Work to be completed —
Skip all pictures. Set down only the lines starting at the line containing "Viewport: 911px width, 1316px height." and running to the end of the listing.

Stored data —

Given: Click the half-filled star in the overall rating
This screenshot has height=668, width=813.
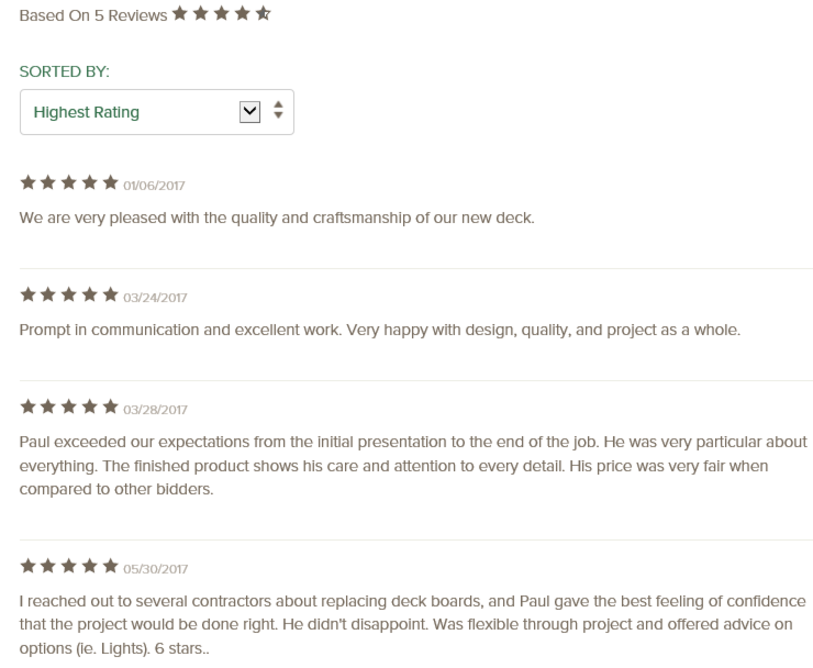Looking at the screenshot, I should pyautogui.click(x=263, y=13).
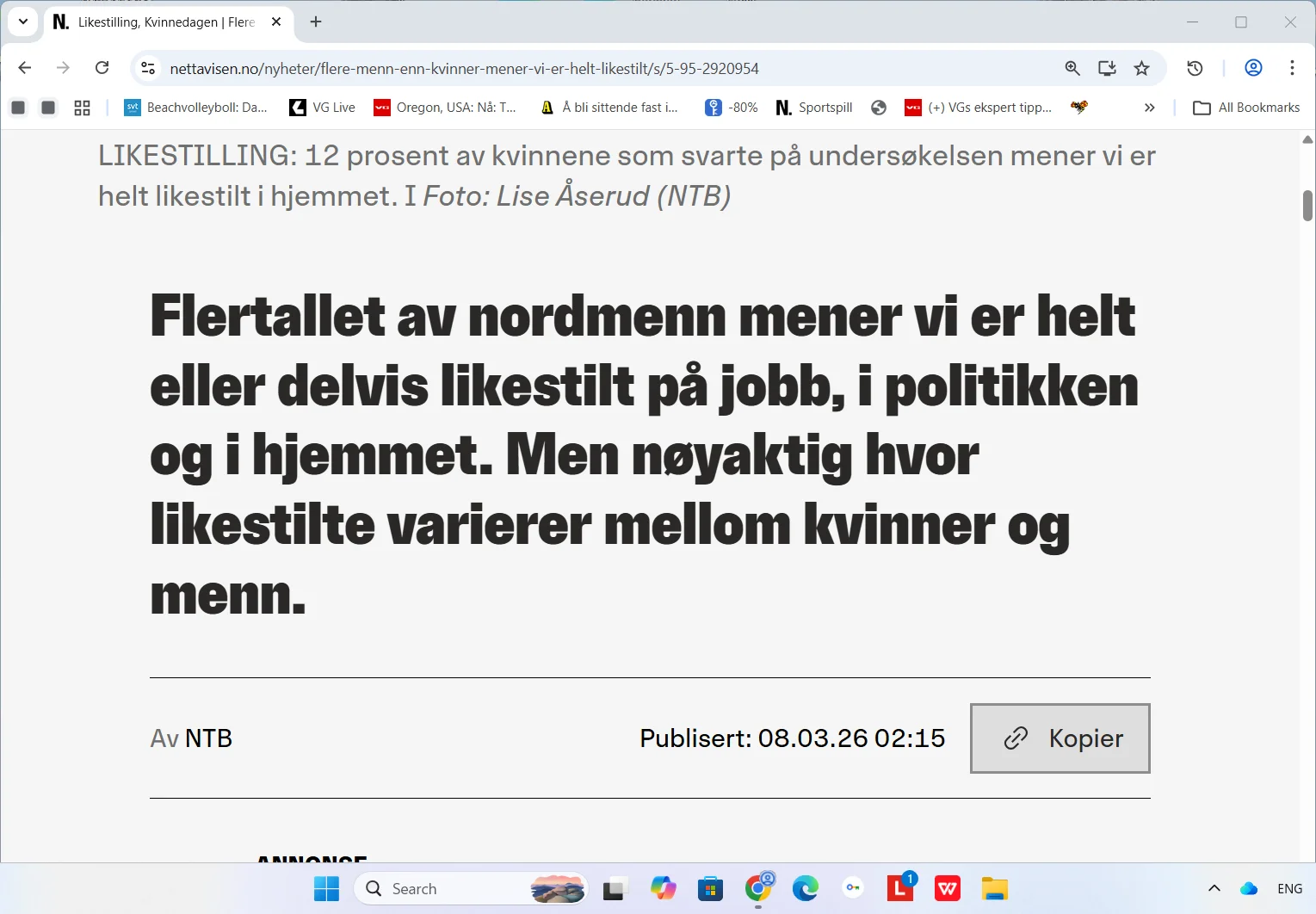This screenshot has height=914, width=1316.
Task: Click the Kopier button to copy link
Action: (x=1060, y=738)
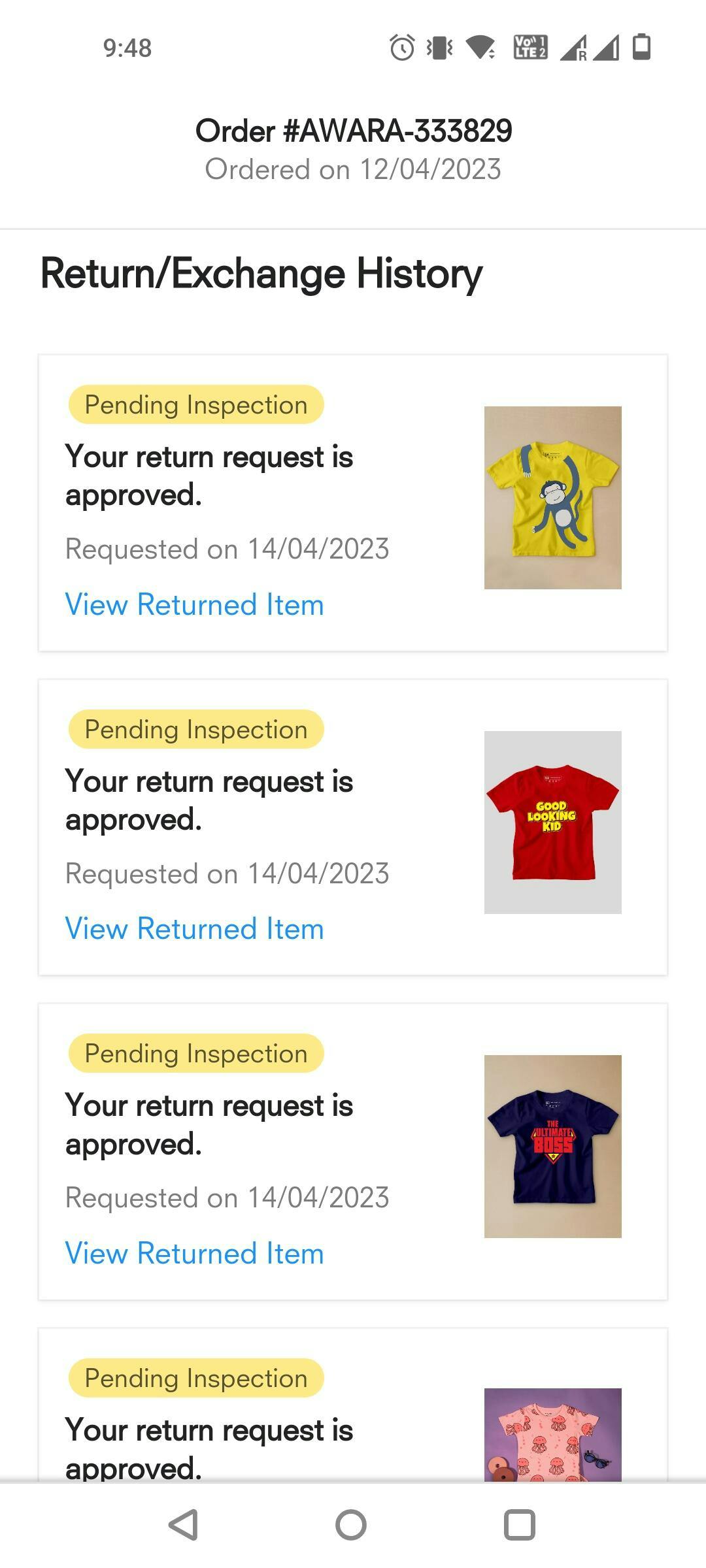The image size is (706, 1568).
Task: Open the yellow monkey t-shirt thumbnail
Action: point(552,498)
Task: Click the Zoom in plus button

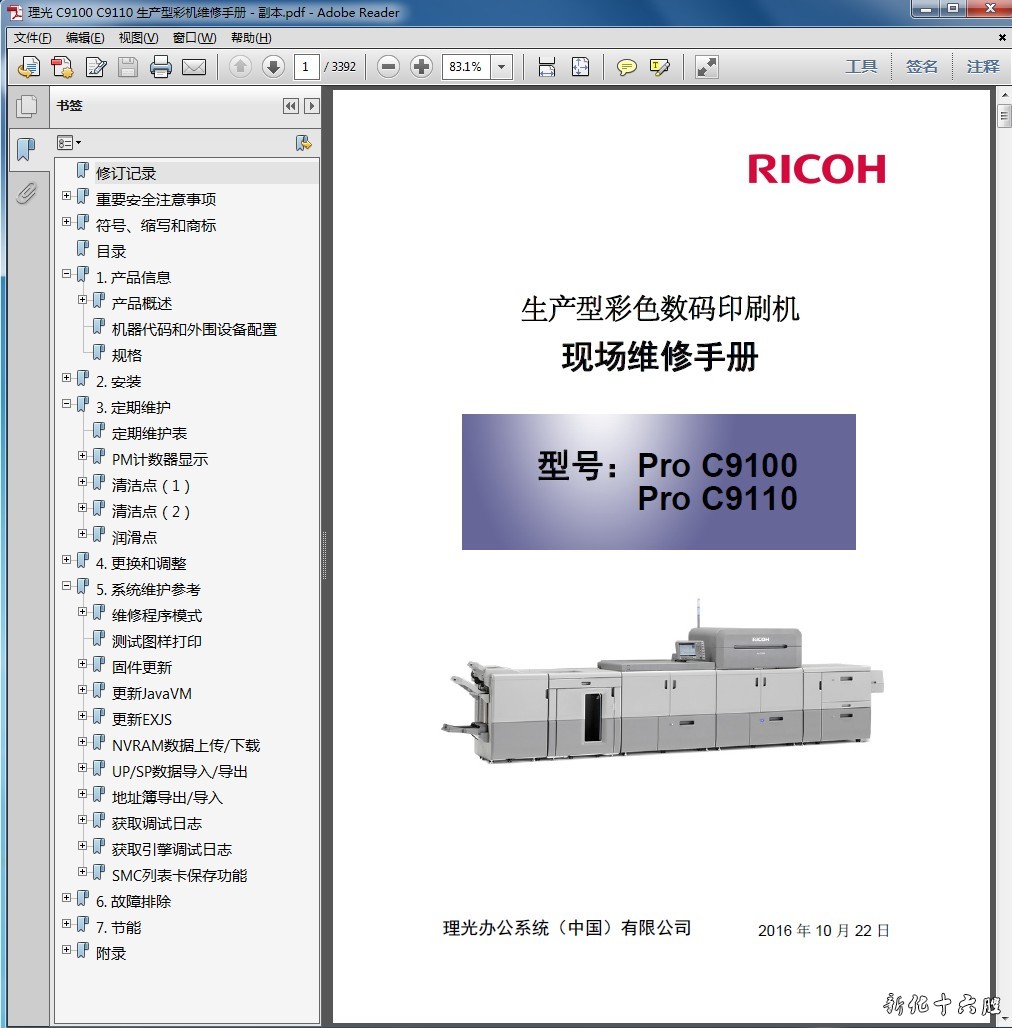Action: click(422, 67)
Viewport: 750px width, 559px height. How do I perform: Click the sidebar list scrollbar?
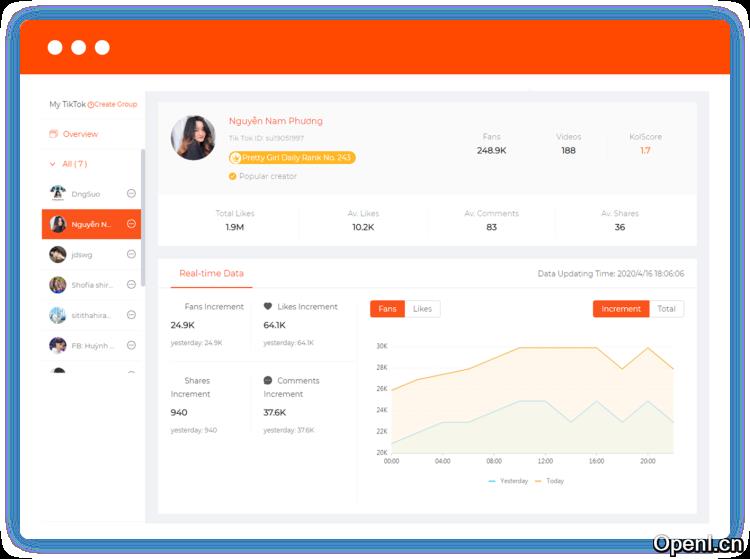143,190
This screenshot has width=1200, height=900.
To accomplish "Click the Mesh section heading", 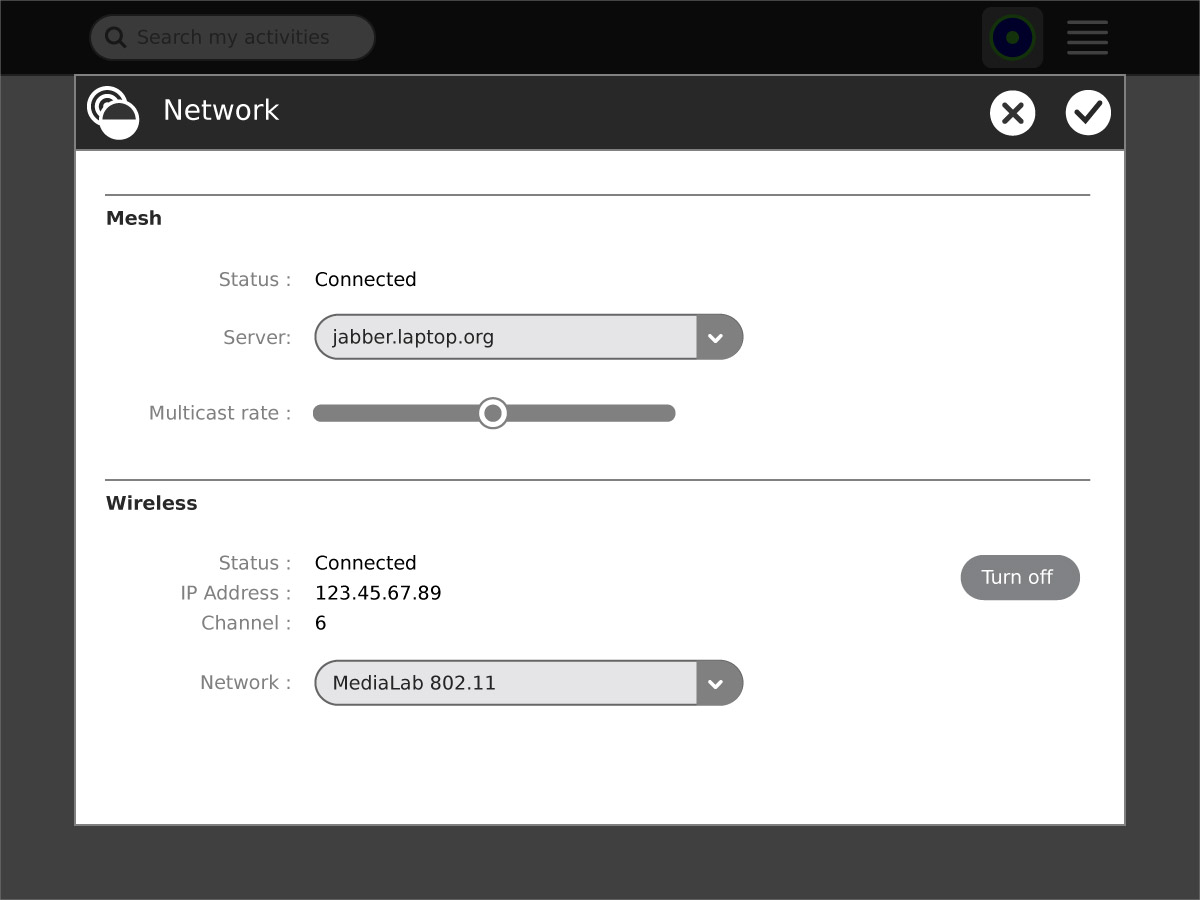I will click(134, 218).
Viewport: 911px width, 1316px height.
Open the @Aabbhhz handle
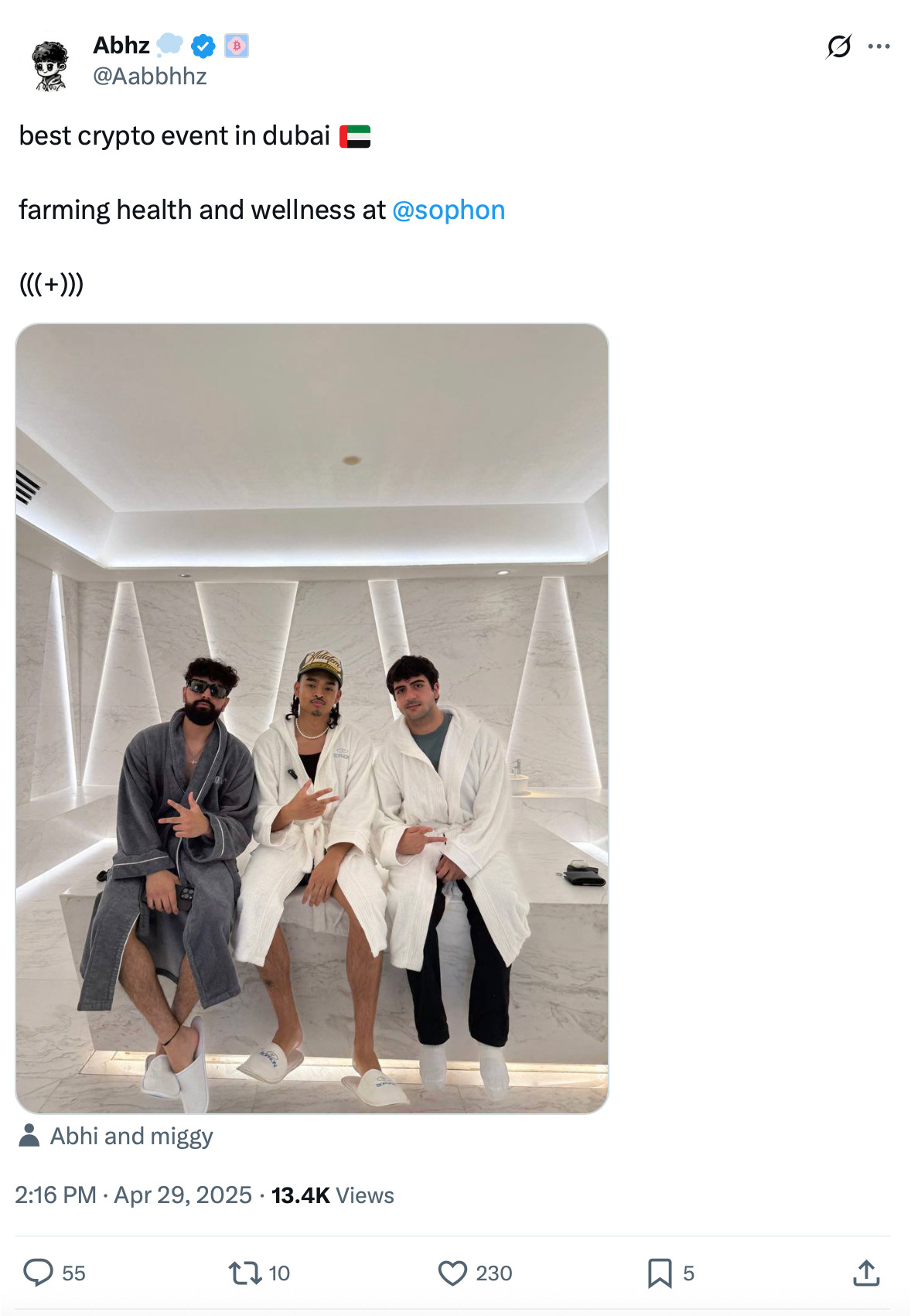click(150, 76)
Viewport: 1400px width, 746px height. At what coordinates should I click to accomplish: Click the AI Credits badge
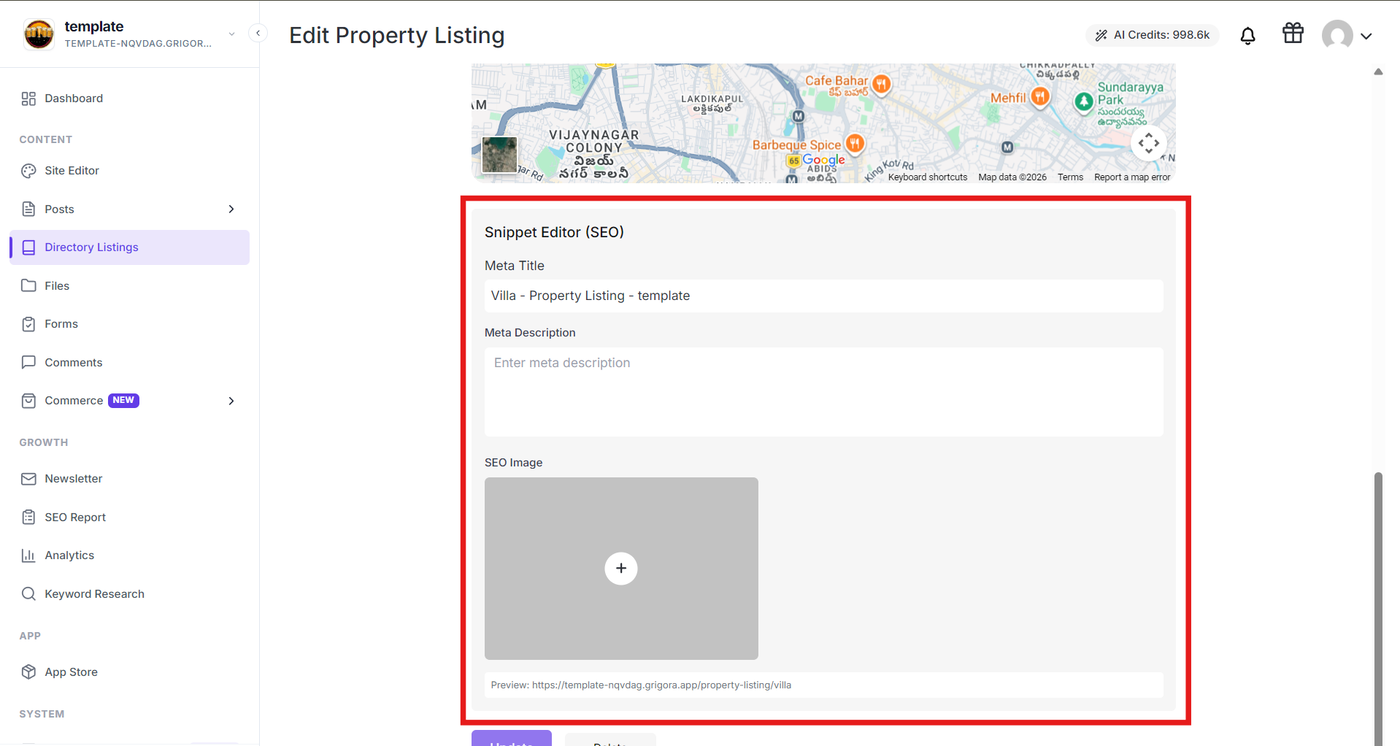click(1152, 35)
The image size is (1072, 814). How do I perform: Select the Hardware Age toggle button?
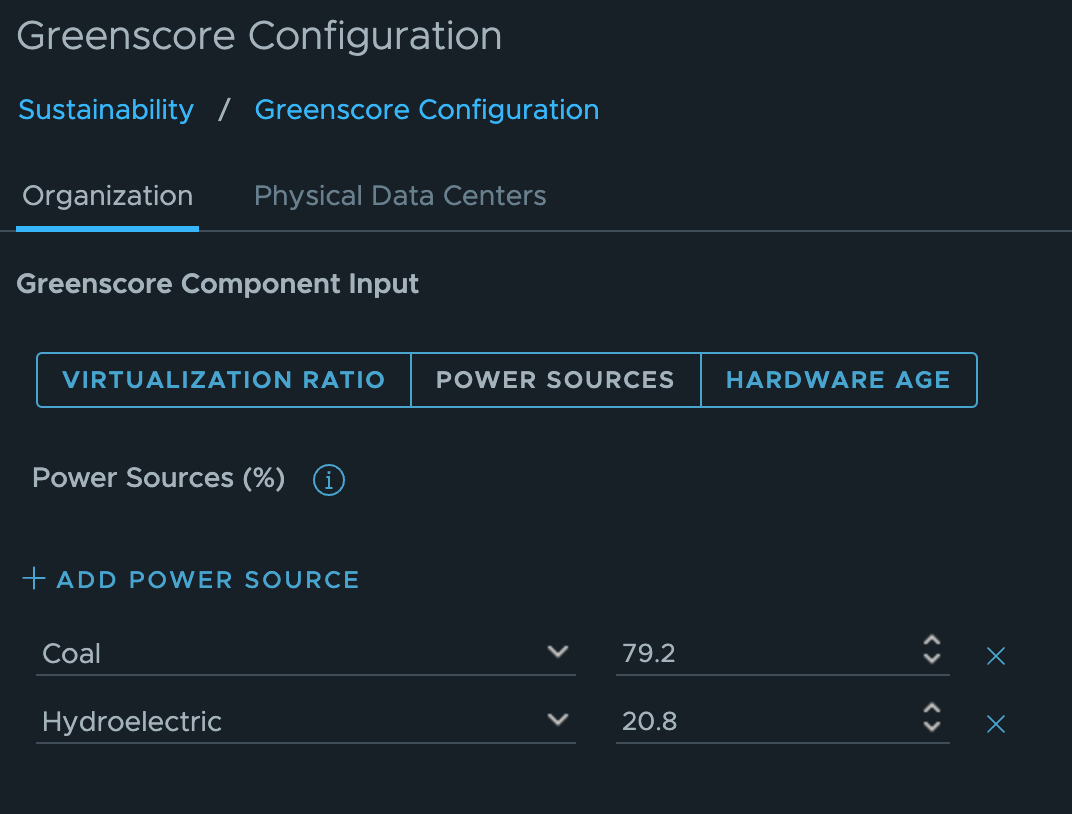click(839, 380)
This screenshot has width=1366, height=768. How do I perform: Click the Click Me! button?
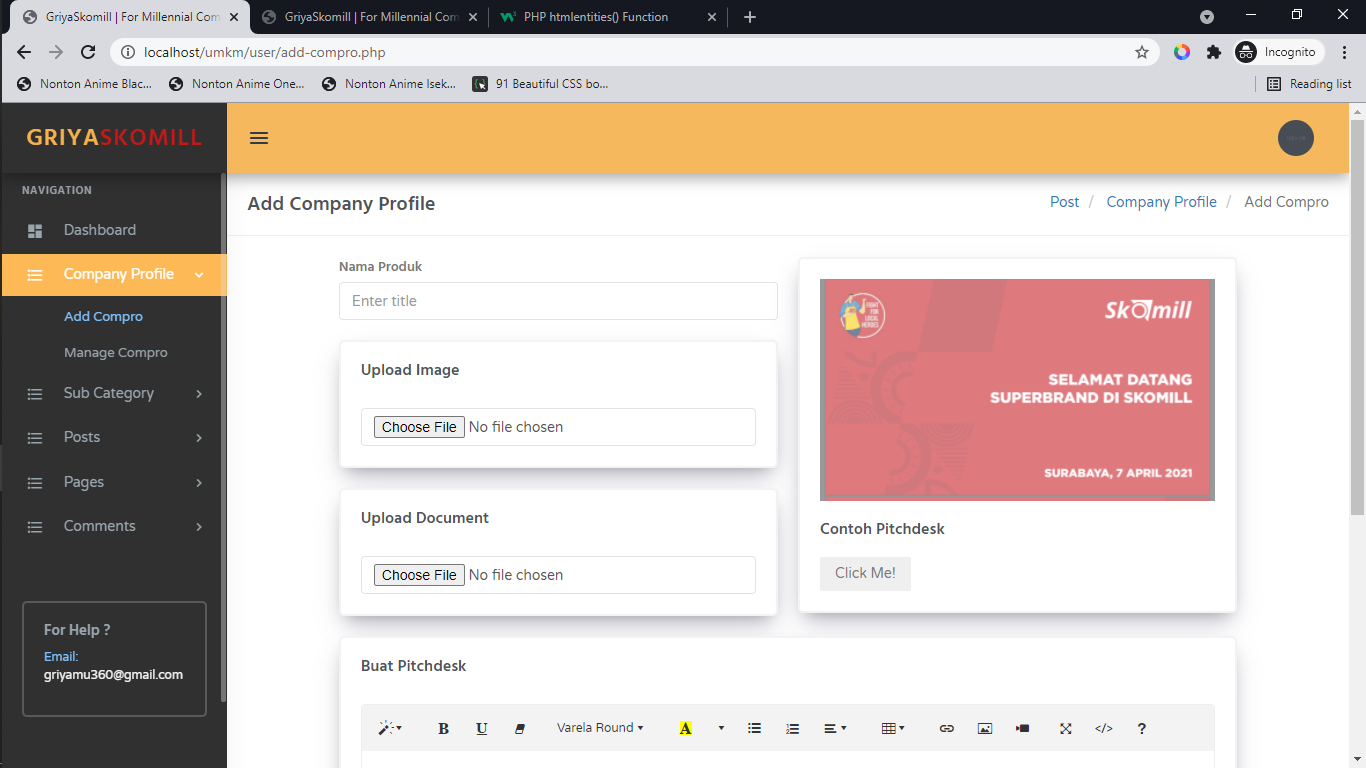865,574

Task solution —
Viewport: 911px width, 1316px height.
Open the @Aabbhhz handle
click(150, 76)
Viewport: 1400px width, 746px height. At what coordinates should I click to accomplish: Click the AI Credits badge
click(1152, 35)
The image size is (1072, 814). How do I perform: Select the Hardware Age toggle button?
click(839, 380)
This screenshot has width=1366, height=768. How do I perform: Click the Click Me! button?
865,574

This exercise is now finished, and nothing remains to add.